ASSIGNMENT :: Reproduce the data in its entirety, exactly as written.

THE RECORDS ::
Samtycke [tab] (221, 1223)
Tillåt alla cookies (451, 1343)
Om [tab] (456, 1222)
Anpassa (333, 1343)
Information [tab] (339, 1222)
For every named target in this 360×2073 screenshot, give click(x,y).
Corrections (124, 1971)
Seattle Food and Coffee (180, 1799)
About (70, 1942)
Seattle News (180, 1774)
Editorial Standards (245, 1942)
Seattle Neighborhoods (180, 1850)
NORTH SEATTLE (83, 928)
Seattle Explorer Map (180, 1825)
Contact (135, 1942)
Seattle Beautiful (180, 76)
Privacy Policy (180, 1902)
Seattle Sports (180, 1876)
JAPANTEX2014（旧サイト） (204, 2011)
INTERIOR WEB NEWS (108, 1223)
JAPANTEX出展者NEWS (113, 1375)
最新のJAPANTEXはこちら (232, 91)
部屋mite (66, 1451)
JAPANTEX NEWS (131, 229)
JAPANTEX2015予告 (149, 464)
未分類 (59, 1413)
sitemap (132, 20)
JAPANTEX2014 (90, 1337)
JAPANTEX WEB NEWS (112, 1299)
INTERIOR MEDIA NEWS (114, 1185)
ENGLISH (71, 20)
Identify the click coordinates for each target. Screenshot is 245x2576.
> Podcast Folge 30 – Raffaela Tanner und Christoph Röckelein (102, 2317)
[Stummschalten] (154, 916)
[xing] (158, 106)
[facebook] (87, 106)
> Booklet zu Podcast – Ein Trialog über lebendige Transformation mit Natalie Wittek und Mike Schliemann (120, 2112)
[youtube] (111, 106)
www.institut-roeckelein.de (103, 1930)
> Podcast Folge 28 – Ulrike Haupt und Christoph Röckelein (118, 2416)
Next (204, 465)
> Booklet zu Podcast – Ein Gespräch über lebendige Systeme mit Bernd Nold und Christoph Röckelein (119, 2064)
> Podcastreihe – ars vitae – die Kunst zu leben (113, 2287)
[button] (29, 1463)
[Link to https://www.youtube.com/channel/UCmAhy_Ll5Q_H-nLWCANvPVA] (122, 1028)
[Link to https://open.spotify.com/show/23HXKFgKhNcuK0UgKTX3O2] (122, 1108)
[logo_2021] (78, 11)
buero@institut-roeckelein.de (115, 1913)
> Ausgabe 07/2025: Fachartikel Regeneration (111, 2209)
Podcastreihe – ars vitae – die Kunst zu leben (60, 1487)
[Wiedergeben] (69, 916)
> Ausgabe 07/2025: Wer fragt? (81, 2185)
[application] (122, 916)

RESPONSE AREA ::
Samtycke [tab] (221, 1223)
Tillåt alla cookies (451, 1343)
Om [tab] (456, 1222)
Anpassa (333, 1343)
Information [tab] (339, 1222)
For every named target in this 360×2073 screenshot, give click(x,y).
Corrections (124, 1971)
Seattle Food and Coffee (180, 1799)
About (70, 1942)
Seattle News (180, 1774)
Editorial Standards (245, 1942)
Seattle Neighborhoods (180, 1850)
NORTH SEATTLE (83, 928)
Seattle Explorer Map (180, 1825)
Contact (135, 1942)
Seattle Beautiful (180, 76)
Privacy Policy (180, 1902)
Seattle Sports (180, 1876)
JAPANTEX2014（旧サイト） (204, 2011)
INTERIOR WEB NEWS (108, 1223)
JAPANTEX出展者NEWS (113, 1375)
最新のJAPANTEXはこちら (232, 91)
部屋mite (66, 1451)
JAPANTEX NEWS (131, 229)
JAPANTEX2015予告 (149, 464)
未分類 (59, 1413)
sitemap (132, 20)
JAPANTEX2014 (90, 1337)
JAPANTEX WEB NEWS (112, 1299)
INTERIOR MEDIA NEWS (114, 1185)
ENGLISH (71, 20)
Identify the click coordinates for each target. Screenshot is 245x2576.
> Podcast Folge 30 – Raffaela Tanner und Christoph Röckelein (102, 2317)
[Stummschalten] (154, 916)
[xing] (158, 106)
[facebook] (87, 106)
> Booklet zu Podcast – Ein Trialog über lebendige Transformation mit Natalie Wittek und Mike Schliemann (120, 2112)
[youtube] (111, 106)
www.institut-roeckelein.de (103, 1930)
> Podcast Folge 28 – Ulrike Haupt und Christoph Röckelein (118, 2416)
Next (204, 465)
> Booklet zu Podcast – Ein Gespräch über lebendige Systeme mit Bernd Nold und Christoph Röckelein (119, 2064)
> Podcastreihe – ars vitae – die Kunst zu leben (113, 2287)
[button] (29, 1463)
[Link to https://www.youtube.com/channel/UCmAhy_Ll5Q_H-nLWCANvPVA] (122, 1028)
[Link to https://open.spotify.com/show/23HXKFgKhNcuK0UgKTX3O2] (122, 1108)
[logo_2021] (78, 11)
buero@institut-roeckelein.de (115, 1913)
> Ausgabe 07/2025: Fachartikel Regeneration (111, 2209)
Podcastreihe – ars vitae – die Kunst zu leben (60, 1487)
[Wiedergeben] (69, 916)
> Ausgabe 07/2025: Wer fragt? (81, 2185)
[application] (122, 916)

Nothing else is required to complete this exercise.